## Begin Records shown

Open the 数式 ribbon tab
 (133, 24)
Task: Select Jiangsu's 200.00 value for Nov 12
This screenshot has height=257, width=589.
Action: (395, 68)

## End Records shown

Lay out the data above as a Markdown table with the columns "Row" and "Line," giving each non-blank line its own numbered row.

» Answer to this problem:
| Row | Line |
|---|---|
| 1 | Open the 数式 ribbon tab |
| 2 |  (133, 24) |
| 3 | Task: Select Jiangsu's 200.00 value for Nov 12 |
| 4 | This screenshot has height=257, width=589. |
| 5 | Action: (395, 68) |